- [Task prompt]:
With the pictures left out, set down the line containing "Task: Cancel the Tag Segment dialog" and each line after it to the end of the material, exactly as written.
----- Records for this exercise -----
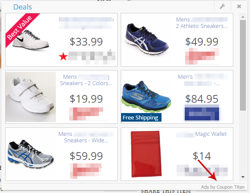This screenshot has width=250, height=193.
Task: Click the $84.95 price
Action: coord(202,99)
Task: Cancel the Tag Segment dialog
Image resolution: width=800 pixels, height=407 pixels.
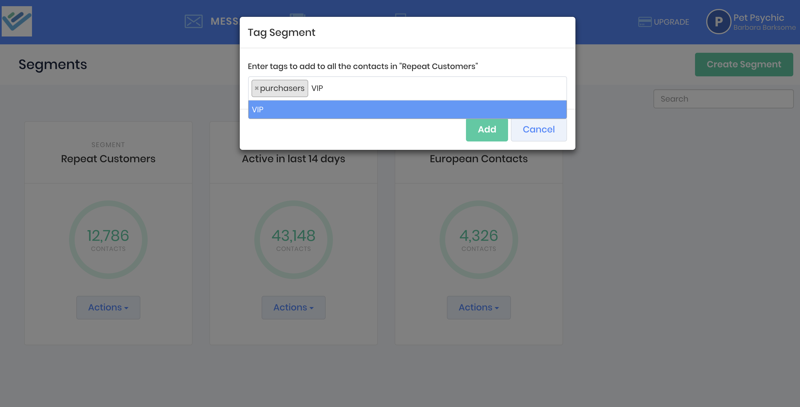Action: [539, 129]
-----
- [Your solution]:
Task: Cancel the Tag Segment dialog
Image resolution: width=800 pixels, height=407 pixels.
Action: [539, 129]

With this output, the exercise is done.